PROJECT 2: Host-virus networks regulating flu replication and host responses ex vivo. Sumit Chanda, Project Leader; Megan Shaw, Co-Investigator; Ivan Marazzi, Co-Investigator, Nevan Krogan , Co-Investigator. In this proposal, we hypothesize that multiple, discrete molecular pathways determine influenza disease severity, and that these pathways elicit biomarker signatures that can be identified through network-based modeling of system-level measurements. In Project 2, we propose to utilize leading edge OMICS approaches to identify ex vivo molecular signatures that correlate with clinical disease outcomes. The elucidation and characterization of factors that govern outcome-related biomarker signatures offer the potential for the development of novel antiviral therapies. In Aim 1, we will use a systems biology approach to elucidate network signatures associated with clinical influenza severity. Here, we will profile changes to the host transcriptome, proteome and metabolome, in response to infection using viruses of different pathogenicity, as well as additional host perturbations linked to clinical outcome. Ex vivo molecular signatures correlated with disease severity will be integrated and modeled with in vivo and clinical data generated in Project 1. In Aim 2, we propose to use genetic tools to identify nodes within outcome-related molecular signatures that are critical regulators of host response pathways and viral replication (`driver genes'). Both Aims 1 and 2 will rely on a paradigm of reiterative experimentation and modeling to link ex vivo signatures to clinical phenotypes, and identify the host proteins and pathways that govern them. In Aim 3, those genes found to regulate pathways and signatures associated with disease outcome (driver genes) will be further characterized. We propose to employ CRISPR-based analysis of transcriptional, epigenetic, proteomic, and metabolic profiles to provide insight into the role of these factors in regulating responses linked to disease outcomes (CRISPR-OMICs). Additional molecular, cellular, biochemical and in vivo studies will be conducted to further characterize those nodes that determine disease outcomes as potential therapeutic targets.

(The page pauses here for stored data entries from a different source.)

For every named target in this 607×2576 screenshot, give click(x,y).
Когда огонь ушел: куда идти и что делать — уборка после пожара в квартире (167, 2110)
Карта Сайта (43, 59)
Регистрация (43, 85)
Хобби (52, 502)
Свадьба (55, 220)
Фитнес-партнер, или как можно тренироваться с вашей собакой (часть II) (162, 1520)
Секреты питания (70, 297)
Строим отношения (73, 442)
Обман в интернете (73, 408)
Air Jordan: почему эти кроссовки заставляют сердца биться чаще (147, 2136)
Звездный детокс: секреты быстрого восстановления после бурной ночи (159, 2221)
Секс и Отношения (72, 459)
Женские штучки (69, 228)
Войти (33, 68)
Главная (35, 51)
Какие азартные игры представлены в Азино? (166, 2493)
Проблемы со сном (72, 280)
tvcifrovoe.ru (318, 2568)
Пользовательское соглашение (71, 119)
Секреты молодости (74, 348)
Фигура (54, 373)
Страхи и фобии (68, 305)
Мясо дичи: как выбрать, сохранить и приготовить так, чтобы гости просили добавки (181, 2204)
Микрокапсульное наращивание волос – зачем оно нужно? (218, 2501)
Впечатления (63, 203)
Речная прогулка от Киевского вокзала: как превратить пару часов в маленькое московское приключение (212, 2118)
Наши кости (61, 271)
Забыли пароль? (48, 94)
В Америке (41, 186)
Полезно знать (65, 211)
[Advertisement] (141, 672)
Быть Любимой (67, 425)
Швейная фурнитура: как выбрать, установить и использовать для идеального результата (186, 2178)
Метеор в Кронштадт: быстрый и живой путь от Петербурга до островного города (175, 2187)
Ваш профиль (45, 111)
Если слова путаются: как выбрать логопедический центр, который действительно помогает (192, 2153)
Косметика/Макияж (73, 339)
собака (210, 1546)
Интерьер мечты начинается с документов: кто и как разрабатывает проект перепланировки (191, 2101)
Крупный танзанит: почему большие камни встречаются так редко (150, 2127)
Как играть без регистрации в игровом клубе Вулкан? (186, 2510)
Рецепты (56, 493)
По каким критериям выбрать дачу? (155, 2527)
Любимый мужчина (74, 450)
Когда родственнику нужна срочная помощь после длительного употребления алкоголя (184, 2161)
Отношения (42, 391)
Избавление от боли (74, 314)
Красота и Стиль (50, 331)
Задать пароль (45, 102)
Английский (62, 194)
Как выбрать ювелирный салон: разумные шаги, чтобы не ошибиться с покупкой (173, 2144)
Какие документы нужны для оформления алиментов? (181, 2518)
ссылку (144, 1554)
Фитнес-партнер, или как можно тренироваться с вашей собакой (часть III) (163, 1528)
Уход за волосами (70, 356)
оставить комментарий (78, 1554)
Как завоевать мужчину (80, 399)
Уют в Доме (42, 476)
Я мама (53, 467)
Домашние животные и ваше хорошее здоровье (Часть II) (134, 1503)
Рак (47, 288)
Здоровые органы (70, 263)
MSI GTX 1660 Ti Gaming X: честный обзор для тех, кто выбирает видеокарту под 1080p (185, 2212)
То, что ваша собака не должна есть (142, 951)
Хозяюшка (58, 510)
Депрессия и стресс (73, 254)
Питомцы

项目2：宿主病毒网络调节流感复制和宿主反应离体。 Sumit Chanda，项目负责人; Megan Shaw，合作研究者; Ivan Marazzi，合作研究者，Nevan Krogan， 共同研究者。 在这个提议中，我们假设多重的、离散的分子通路决定流感疾病 严重性，并且这些途径引起可以通过基于网络的 系统级测量建模。在项目2中，我们建议利用领先的OMICS方法 以鉴定与临床疾病结果相关的离体分子标记。说明和 控制结果相关生物标志物特征的因素的表征提供了 开发新的抗病毒疗法。在目标1中，我们将使用系统生物学方法来阐明 与临床流感严重程度相关的网络签名。在这里，我们将分析对主机的更改 转录组、蛋白质组和代谢组，对不同致病性病毒感染的反应， 以及与临床结果相关的其他宿主干扰。与以下相关的离体分子特征 疾病严重程度将与项目1中生成的体内和临床数据进行整合和建模。在目标2中， 我们建议使用遗传工具来识别与结果相关的关键分子标记中的节点， 宿主反应途径和病毒复制的调节因子（“驱动基因”）。目标1和2都将依赖于 将离体特征与临床表型联系起来的重复实验和建模范例，以及 识别宿主蛋白和控制它们的途径。在目标3中，那些被发现调节通路的基因 并将进一步表征与疾病结果相关的标记（驱动基因）。我们建议 采用基于CRISPR的转录、表观遗传、蛋白质组和代谢谱分析， 深入了解这些因素在调节与疾病结果相关的反应中的作用（CRISPR-OMIC）。 将进行额外的分子、细胞、生物化学和体内研究以进一步表征这些化合物。 决定疾病结果的节点作为潜在的治疗靶点。